CHALLENGE>
Rewrite the material from its first line through the line containing "click(518, 15)", both ends included, substituting "Corn Tortilla" for "Wheat Tortilla" and changing nothing else.
──────── TASK MATERIAL
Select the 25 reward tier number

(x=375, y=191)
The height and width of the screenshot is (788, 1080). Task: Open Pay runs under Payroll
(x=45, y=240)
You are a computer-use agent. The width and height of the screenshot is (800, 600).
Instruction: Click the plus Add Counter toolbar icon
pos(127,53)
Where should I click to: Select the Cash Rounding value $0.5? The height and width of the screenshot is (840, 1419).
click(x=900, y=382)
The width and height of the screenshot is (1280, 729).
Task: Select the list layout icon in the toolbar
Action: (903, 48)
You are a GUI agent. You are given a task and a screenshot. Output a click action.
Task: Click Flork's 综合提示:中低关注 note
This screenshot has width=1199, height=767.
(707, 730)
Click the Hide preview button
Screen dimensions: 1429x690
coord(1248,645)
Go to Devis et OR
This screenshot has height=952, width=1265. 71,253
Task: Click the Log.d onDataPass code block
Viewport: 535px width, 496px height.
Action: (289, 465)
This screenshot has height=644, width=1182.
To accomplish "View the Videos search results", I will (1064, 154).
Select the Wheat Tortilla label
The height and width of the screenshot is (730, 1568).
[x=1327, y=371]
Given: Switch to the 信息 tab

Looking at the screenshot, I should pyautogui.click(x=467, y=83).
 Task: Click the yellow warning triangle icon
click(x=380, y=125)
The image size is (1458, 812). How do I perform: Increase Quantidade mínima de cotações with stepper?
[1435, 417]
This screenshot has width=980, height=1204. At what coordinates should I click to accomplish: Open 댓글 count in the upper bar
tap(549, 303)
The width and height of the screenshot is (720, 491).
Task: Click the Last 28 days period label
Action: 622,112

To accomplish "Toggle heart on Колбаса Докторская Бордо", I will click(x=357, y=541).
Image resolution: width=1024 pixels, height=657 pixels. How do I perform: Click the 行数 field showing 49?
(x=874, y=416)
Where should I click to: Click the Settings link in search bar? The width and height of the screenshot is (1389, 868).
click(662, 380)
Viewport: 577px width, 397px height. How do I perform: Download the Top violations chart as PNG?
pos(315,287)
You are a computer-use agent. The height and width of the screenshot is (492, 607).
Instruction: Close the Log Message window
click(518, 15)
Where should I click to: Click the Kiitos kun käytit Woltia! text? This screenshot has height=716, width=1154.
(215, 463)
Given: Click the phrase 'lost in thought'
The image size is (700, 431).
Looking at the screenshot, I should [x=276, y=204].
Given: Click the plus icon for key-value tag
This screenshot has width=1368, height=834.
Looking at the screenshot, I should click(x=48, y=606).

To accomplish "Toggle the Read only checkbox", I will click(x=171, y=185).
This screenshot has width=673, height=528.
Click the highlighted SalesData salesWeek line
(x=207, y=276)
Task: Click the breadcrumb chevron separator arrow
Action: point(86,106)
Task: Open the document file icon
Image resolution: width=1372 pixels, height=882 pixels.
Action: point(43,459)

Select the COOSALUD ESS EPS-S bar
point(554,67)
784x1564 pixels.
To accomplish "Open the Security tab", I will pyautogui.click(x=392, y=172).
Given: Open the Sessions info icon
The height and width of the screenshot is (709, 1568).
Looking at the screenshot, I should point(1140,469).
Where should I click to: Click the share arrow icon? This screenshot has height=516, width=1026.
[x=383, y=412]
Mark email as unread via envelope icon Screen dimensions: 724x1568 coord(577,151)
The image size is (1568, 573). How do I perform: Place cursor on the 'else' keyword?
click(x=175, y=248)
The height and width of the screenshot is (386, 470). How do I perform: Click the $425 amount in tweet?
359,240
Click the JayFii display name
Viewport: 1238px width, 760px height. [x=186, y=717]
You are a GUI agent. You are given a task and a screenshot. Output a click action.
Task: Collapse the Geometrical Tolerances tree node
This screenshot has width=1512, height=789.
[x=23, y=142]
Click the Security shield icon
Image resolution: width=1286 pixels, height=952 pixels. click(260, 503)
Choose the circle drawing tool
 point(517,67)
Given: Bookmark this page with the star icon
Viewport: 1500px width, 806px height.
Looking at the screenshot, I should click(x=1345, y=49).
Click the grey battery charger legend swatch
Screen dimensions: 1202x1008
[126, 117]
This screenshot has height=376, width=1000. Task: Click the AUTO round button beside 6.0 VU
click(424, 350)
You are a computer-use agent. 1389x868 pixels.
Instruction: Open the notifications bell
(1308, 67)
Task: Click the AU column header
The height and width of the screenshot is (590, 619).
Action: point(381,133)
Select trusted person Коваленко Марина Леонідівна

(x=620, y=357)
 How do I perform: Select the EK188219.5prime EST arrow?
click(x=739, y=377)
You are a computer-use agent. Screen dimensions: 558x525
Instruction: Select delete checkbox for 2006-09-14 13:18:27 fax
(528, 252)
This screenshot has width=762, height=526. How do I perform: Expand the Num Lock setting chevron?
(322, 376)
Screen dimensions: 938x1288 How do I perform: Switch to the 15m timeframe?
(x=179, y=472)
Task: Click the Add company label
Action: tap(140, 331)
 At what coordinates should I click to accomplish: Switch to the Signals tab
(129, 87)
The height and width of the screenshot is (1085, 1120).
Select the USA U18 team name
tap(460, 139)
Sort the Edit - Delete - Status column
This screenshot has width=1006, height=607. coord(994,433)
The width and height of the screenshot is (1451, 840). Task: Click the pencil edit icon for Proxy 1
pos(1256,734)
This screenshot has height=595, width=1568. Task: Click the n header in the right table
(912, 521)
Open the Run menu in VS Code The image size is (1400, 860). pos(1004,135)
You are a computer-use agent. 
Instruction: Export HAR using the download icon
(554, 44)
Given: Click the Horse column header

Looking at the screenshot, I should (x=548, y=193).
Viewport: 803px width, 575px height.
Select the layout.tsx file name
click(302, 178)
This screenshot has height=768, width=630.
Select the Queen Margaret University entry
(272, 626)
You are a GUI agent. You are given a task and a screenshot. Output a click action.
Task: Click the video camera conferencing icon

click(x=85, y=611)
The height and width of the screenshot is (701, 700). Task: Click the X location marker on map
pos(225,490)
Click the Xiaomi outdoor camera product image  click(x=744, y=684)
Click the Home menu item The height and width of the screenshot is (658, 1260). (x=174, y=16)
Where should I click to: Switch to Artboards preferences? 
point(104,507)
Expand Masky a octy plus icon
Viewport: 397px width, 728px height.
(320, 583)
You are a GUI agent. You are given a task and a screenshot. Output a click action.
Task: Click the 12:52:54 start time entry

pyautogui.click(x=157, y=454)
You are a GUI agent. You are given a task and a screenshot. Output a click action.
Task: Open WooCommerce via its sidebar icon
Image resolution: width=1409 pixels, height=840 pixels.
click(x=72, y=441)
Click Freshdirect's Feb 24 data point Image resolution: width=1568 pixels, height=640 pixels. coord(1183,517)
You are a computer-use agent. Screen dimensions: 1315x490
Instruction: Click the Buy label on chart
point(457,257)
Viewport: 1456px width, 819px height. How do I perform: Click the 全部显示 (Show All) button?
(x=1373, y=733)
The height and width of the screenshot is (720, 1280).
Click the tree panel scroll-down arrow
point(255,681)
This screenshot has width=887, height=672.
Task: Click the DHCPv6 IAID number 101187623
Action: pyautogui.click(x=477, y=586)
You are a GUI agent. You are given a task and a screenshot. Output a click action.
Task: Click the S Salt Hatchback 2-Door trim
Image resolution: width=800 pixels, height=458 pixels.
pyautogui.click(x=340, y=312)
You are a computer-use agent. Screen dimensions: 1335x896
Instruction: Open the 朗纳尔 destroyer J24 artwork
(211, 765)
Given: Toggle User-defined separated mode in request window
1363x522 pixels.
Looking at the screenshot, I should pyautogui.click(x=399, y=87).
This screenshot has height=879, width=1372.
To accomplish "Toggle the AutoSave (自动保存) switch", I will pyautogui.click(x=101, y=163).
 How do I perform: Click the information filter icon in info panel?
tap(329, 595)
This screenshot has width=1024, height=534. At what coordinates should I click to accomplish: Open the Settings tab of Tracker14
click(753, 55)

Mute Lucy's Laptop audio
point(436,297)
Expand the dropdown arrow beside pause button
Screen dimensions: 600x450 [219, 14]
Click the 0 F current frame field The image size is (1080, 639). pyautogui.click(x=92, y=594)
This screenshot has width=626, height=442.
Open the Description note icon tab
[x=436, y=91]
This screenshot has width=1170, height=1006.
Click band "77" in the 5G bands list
────────────────
RESPONSE TO THE EXERCISE>
Select the 25 reward tier number

(x=375, y=191)
The height and width of the screenshot is (788, 1080). Task: Open Pay runs under Payroll
(x=45, y=240)
You are a computer-use agent. The width and height of the screenshot is (800, 600).
Instruction: Click the plus Add Counter toolbar icon
pos(127,53)
Where should I click to: Select the Cash Rounding value $0.5? The height and width of the screenshot is (840, 1419).
click(x=900, y=382)
The width and height of the screenshot is (1280, 729).
Task: Select the list layout icon in the toolbar
Action: (903, 48)
You are a GUI agent. You are given a task and a screenshot. Output a click action.
Task: Click Flork's 综合提示:中低关注 note
This screenshot has width=1199, height=767.
(707, 730)
Click the Hide preview button
Screen dimensions: 1429x690
coord(1248,645)
Go to Devis et OR
This screenshot has height=952, width=1265. 71,253
Task: Click the Log.d onDataPass code block
Viewport: 535px width, 496px height.
Action: (289, 465)
This screenshot has height=644, width=1182.
To accomplish "View the Videos search results", I will (1064, 154).
Select the Corn Tortilla label
The height and width of the screenshot is (730, 1568).
[x=1327, y=371]
Given: Switch to the 信息 tab

Looking at the screenshot, I should pyautogui.click(x=467, y=83).
 Task: Click the yellow warning triangle icon
click(x=380, y=125)
The image size is (1458, 812). How do I perform: Increase Quantidade mínima de cotações with stepper?
[1435, 417]
This screenshot has width=980, height=1204. At what coordinates should I click to accomplish: Open 댓글 count in the upper bar
tap(549, 303)
The width and height of the screenshot is (720, 491).
Task: Click the Last 28 days period label
Action: 622,112

To accomplish "Toggle heart on Колбаса Докторская Бордо", I will click(x=357, y=541).
Image resolution: width=1024 pixels, height=657 pixels. How do I perform: Click the 行数 field showing 49?
(x=874, y=416)
Where should I click to: Click the Settings link in search bar? The width and height of the screenshot is (1389, 868).
click(662, 380)
Viewport: 577px width, 397px height. How do I perform: Download the Top violations chart as PNG?
pos(315,287)
You are a computer-use agent. The height and width of the screenshot is (492, 607).
Instruction: Close the Log Message window
click(518, 15)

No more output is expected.